Jullien escreve sobre o jardim chinês: "Esse jardim não acaba em lugar nenhum; seus caminhos voltam-se sempre sobre si mesmos. (...) A cada desvio, a paisagem não pára de se renovar. (...) À maneira de uma via sinuosa do sentido, esse passeio é um desdobramento, ele se dá pela impregnação progressiva da paisagem em nós (...), e como tal, não tem fim. (...) A leitura e o passeio compartilham o mesmo sentimento do inesgotável".
O desvio passa a ser sinônimo de acesso. Para aceder ao objeto é preciso desviar dele: "Pintar as nuvens para evocar a Lua", porque a Lua em si, em sua "essência", não pode ser pintada. Como não há transcendência, também não pode haver a idéia abstrata de "essência" ou de "verdade". Nada existe em princípio. Nada é fixo. As coisas só existem em relação com as outras. E daí que o conhecimento se dá por um processo alusivo. O pensamento chinês, ao contrário da psicanálise, desconfia do poder de explicitação da palavra. O discurso não revela; ele elucida pelo não-dito, pelo implícito, pela alusão.
Se por um lado essa diferença radical é fascinante em si, porque abre um campo de possibilidades inusitado na maneira de nos relacionarmos com o mundo (afinal, há outros modos de compreendermos o que nos cerca, uma outra lógica), por outro ela também nos mostra, por oposição, o que há de fascinante no próprio pensamento ocidental. Sem a transcendência, não dá para imaginar um ideal, algo que não existe. É a própria imaginação que fica comprometida. Não pode haver a idéia de um deus absoluto (o que é interessante) ou de um outro mundo mas também não pode haver um ideal de liberdade ou de revolução. Porque esse ideal é inconcebível. A liberdade passa a ser as possibilidades reais, existentes na relação entre os homens, a margem de manobra da sutileza.

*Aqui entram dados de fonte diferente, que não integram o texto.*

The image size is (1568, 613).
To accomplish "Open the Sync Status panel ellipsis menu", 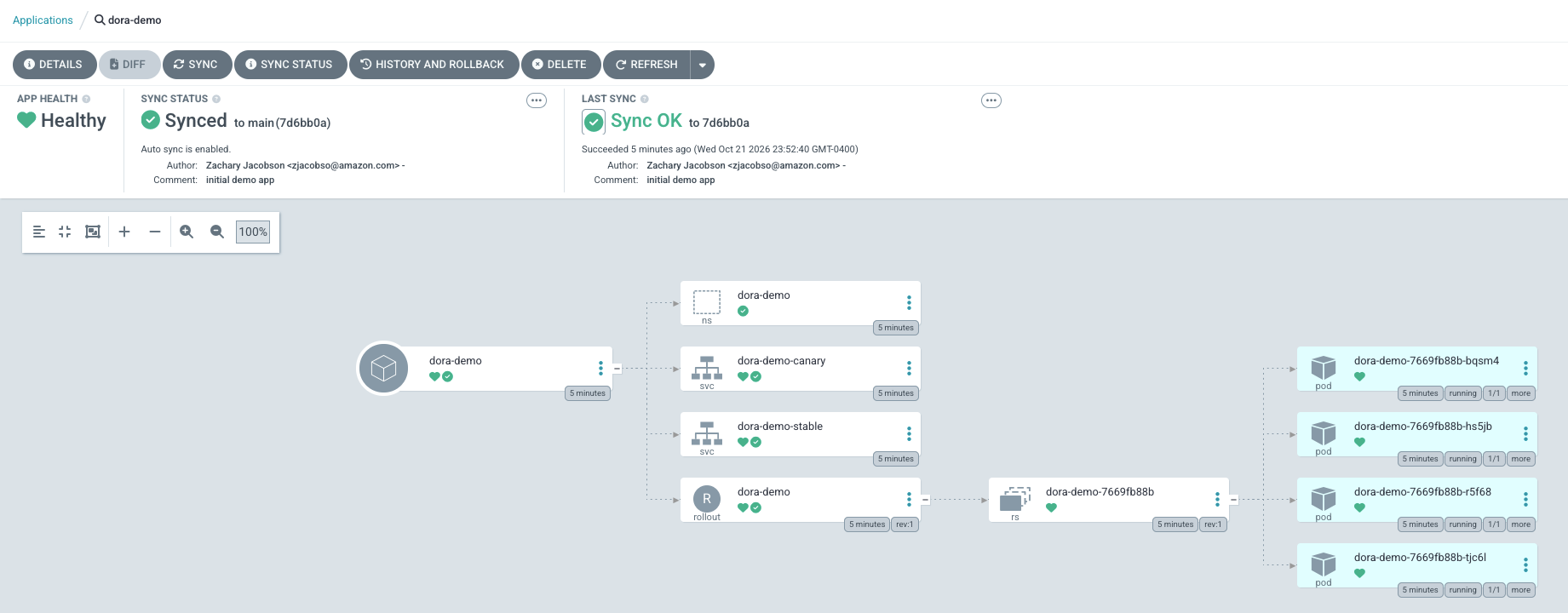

Se, por um lado, o ideal metafísico pode ser uma ilusão (e de fato há conseqüências trágicas dessa ilusão sob a influência do Ocidente, das guerras de religião às revoluções comunistas), por outro ele dá rédeas à imaginação, permitindo especular e lutar por algo que ainda não existe. A sabedoria chinesa, ao contrário, está baseada num sentido prático e resignado diante do que existe, incluindo aí as leis criadas pelos homens. E esse pode ser um mundo sufocante, onde a arte como ruptura, como busca do que não há, não passa de uma idéia do outro mundo.